達文西機器手臂輔助攝護腺根除術後手術邊緣陽性之男性提供早期輔助治療與積極監控的預後比較
陳昱廷、劉忠一
林口長庚紀念醫院 外科部泌尿科
Prognosis Comparison Between Adjuvant or Salvage Therapy vs Observation in Men with Positive Surgical Margin After Robotic-Assisted Radical Prostatectomy
Yu-Ting Chen, Chung-Yi Liu
Division of Urology, Department of Surgery, LinKou Chang Gung Memorial Hospital, Taoyuan, Taiwan
Purpose: Positive surgical margin (PSM) in radical prostatectomy (RP) specimens for the treatment of localized prostate cancer (PCa) vary widely from 11% to 50%. The role of adjuvant radiotherapy (ART) or hormonal therapy (HT) in the management of positive surgical margin following radical prostatectomy for low-grade prostate cancer has remained controversial. We investigated our experience of metastasis-free and overall survival between adjuvant therapy, salvage therapy or active surveillance in PSM groups after robotic-assisted radical prostatectomy (RARP).

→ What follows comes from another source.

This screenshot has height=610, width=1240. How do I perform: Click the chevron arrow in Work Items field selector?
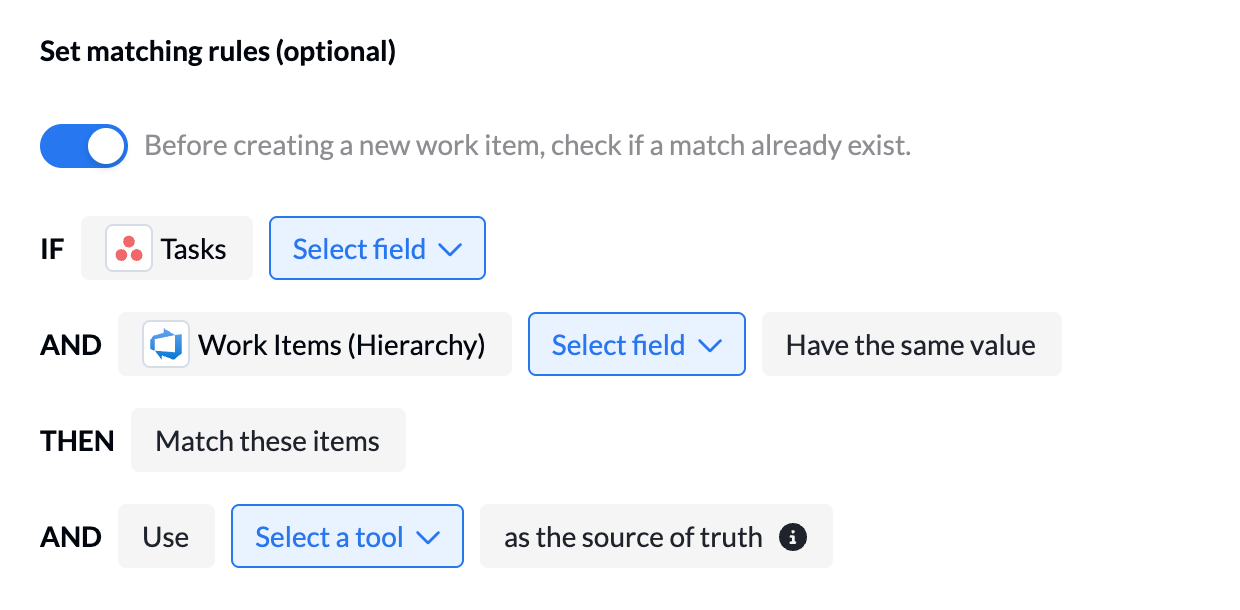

Materials and Methods: A total of 461 patients with prostate cancer (PCa) who underwent robotic-assisted radical prostatectomy (RARP) between December 2006 and June 2014. Patients with positive surgical margin (PSM) (N=78) were extracted. Patients have been followed up to March 2020. Adjuvant therapy was defined as having received either radiotherapy (RT) or hormonal therapy (HT) within 6 months after surgery. Biochemical failure was defined as a rise in PSA levels above 0.2 ng/mL. Salvage therapy defined as RT and/or HT arranged for biochemical recurrence (BCR) patients during out-patient clinic follow-up.
Results: No significant differences in age or preoperative PSA levels were observed after stratification into the adjuvant and observation groups. Eighteen patients (23.1%) received ART, primarily because their PSA levels did not fall below 0.2 ng/mL after RARP. Another 60 patients were requested to receive active surveillance, of which 28 (46.7%) received salvage therapy with RT/HT due to BCR detection (PSA rebound to > 0.2 ng/mL). There is no significant difference between adjuvant therapy and observation groups in the incidence of BCR (p=0.457), local recurrence, metastasis or cancer-specific mortality.
Conclusions: We found that early post-RARP adjuvant therapy might not offer a significant benefit compared to active surveillance in PSA progression, local recurrence, metastasis-free survival, or cancer-specific mortality. Salvage therapy may also be withheld until a rebound of PSA level is detected among the observation group. Thus, post-RARP PSM treatment strategies should be individualized after the risks and benefits have been assessed.